El Ricky Rubio al que merecía la pena seguir esperando

Ricky Rubio ha polarizado a la afición española como pocos jugadores de esta inolvidable Selección cuyos pilares recitarán de memoria las generaciones futuras. Da la sensación de que siempre ha estado ahí, le conocemos tan bien que dejó de interesar salvo que hiciera lo insospechado. Pero hay algo que no parece cuadrar con todo lo que hay detrás de la figura del base de El Masnou. O que lo explica, en realidad: nació el 21 de octubre de 1990. Así que tiene 26 años. ¿Cómo puede tener 26 años y que parezca que siempre ha estado ahí? Así: debutó en la ACB con 14 años (¡en 2005!), fue titular en una final olímpica con 17 (2008) y en una final de Euroliga con 19 (2010). Y fue drafteado con el número 5 a los 18 (2009), con unas expectativas de megaestrella que desembocaron en recibimiento de estrella del rock cuando aterrizó en Minnesota sin cumplir 21 (2011). Es un currículum que colmaría las aspiraciones de cualquier jugador en la hora de la retirada. Para Ricky es la hoja de servicios cuando, en teoría, los mejores años de su carrera tendrían que estar todavía por delante.

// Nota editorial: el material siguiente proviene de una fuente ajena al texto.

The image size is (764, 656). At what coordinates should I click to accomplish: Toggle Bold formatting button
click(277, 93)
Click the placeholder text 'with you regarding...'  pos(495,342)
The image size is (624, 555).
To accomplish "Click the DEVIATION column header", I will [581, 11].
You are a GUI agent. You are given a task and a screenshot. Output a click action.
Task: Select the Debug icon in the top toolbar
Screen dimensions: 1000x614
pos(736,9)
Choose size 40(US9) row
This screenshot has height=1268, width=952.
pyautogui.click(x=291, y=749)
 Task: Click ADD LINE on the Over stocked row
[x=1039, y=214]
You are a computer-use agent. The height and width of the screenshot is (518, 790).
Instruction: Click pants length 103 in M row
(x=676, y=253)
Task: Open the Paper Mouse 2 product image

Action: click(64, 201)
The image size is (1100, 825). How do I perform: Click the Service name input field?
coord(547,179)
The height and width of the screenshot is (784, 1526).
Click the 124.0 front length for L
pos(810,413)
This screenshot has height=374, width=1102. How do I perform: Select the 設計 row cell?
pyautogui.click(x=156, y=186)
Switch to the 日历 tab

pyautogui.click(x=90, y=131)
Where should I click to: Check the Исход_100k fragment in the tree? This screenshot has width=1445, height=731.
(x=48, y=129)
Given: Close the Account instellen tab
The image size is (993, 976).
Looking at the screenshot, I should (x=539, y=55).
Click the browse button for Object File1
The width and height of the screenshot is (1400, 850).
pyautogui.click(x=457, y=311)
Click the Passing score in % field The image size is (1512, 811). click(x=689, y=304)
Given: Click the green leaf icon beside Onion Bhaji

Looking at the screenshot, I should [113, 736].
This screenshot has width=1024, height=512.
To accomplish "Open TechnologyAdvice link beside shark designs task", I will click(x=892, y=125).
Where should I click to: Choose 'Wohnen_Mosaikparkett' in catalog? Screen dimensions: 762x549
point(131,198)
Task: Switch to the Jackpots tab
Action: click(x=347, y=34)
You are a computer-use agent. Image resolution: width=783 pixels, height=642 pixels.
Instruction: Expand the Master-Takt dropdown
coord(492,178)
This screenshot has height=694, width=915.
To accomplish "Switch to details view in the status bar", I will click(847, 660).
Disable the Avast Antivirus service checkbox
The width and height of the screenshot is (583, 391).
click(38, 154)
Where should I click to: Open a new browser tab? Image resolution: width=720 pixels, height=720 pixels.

Ricky era el niño de los 51 puntos, 24 rebotes, 12 asistencias y 7 robos en la final del Europeo Sub-16 contra Rusia. Un jugador que parecía destinado a cambiar el baloncesto. En Europa un talento generacional, en Estados Unidos una versión 2.0 de Pete Mavarich, con el que le compararon hasta físicamente. Y Ricky no ha sido eso, y parece que ha habido quien se lo ha tomado como una decepción muy íntima. Sí ha sido un base perennemente titular en la NBA (donde ha tenido altibajos tremendos) y un fijo en la Selección (con la que ha jugado torneos muy discretos). Pero con él no ha bastado. Todo lo que le imaginábamos ha sido munición para unos y trinchera para otros: un jugador del que se ha discutido mucho y sobre el que se han afilado las opiniones hasta los extremos.

Pero esta es la realidad: Ricky tiene 26 años. Quizá nunca vaya a ser un tirador fiable ni (seguramente) un anotador estable y probablemente eso seguirá apocando sus tremendas virtudes (en ataque y defensa). Y cuando sus (ya ex) Wolves apuntan a sorpresa feliz en la NBA, ha sido traspasado a unos Jazz (que son cualquier cosa menos jazz en Utah, el estado mormón) que se han quedado sin su gran estrella, Gordon Hayward. Tal vez siga teniendo altibajos y es probable que no le vengan las cosas cuesta abajo en un futuro cercano. O tal vez haya al final del pasillo alegrías en la NBA y más medallas en los veranos de la Selección. No lo sabemos, pero conviene seguir contando con un jugador que la pasada temporada fue de menos a más hasta alcanzar el mejor nivel de su carrera NBA y que por ahora ha trasladado ese momento de confianza y madurez a la Selección, con la que ha firmado dos extraordinarios arranques de partido (lo que han durado esos partidos, en realidad). Este verano, bajas y estados de forma en el zurrón, España necesitaba al mejor Ricky posible. Y el mejor Ricky posible en 2017 es este que hemos visto contra Montenegro y la República Checa. Un base dominante, de absoluto primer nivel, el jugador al que merecía la pena seguir esperando aunque el firmamento no estuviera en realidad, pasa muchas veces, tan increíblemente lejos.